FOLHAPRESS – Uma criatura azul cai por acidente na Terra. Com antenas, garras e quatro braços, o bicho é dominado por instintos de malcriação. Até que ele conhece uma garotinha de seis anos e aprende a se comportar que nem gente. Ou, pelo menos, na medida do possível.

Do “E.T.” de Steven Spielberg ao Banguela de “Como Treinar Seu Dragão” —trilogia animada também prestes a ganhar seu live-action—, o encontro de crianças e monstrinhos carismáticos levou aos cinemas diferentes frutos. Da fórmula surgiram duplas memoráveis e a inocência entre a pureza e o desconhecido se mostrou receita para o sucesso.

Com a animação “Lilo & Stitch”, lançada em 2002, o resultado não foi diferente. A Disney apresentava o seu próprio diabo-da-tasmânia e descobria uma forma original de falar sobre laços improváveis. De atração temática à estrela de televisão, o ser caótico ganhou o coração de pais e filhos e se tornou favorito das lojas de pelúcia.

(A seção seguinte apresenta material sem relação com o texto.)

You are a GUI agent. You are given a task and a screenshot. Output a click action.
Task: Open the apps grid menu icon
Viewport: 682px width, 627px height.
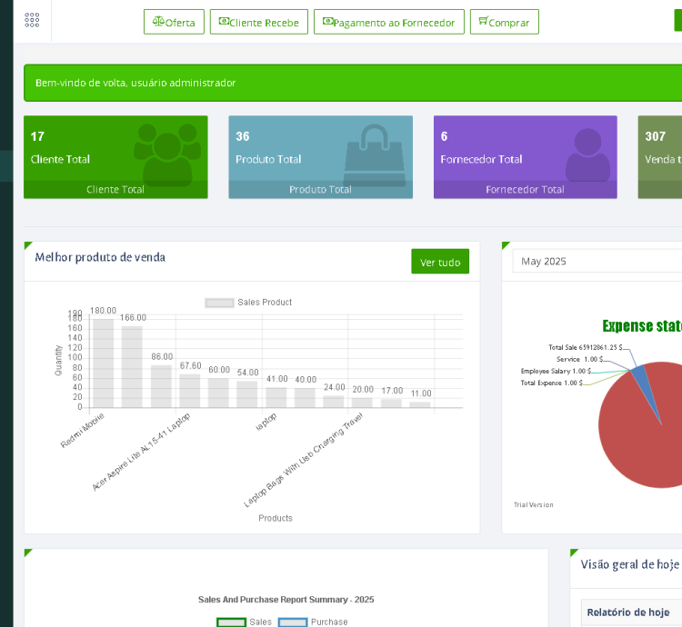pyautogui.click(x=32, y=20)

Mais de duas décadas depois, Stitch volta aos cinemas num mundo de carne e osso. O Havaí da vez não é tão empolgante quanto o do desenho, mas a fofura sobrevive à computação gráfica que o permite interagir com sua família desequilibrada.

A história é a mesma, tirando a função de um personagem ou outro. Classificado como máquina de destruição, o alienígena foge de seu planeta após ser condenado à prisão. Perseguido por dois conterrâneos, ele se esconde em um abrigo para cães. É onde encontra a pequena Lilo Pelekai, menina que pena para se conectar com a irmã mais velha após perder os pais.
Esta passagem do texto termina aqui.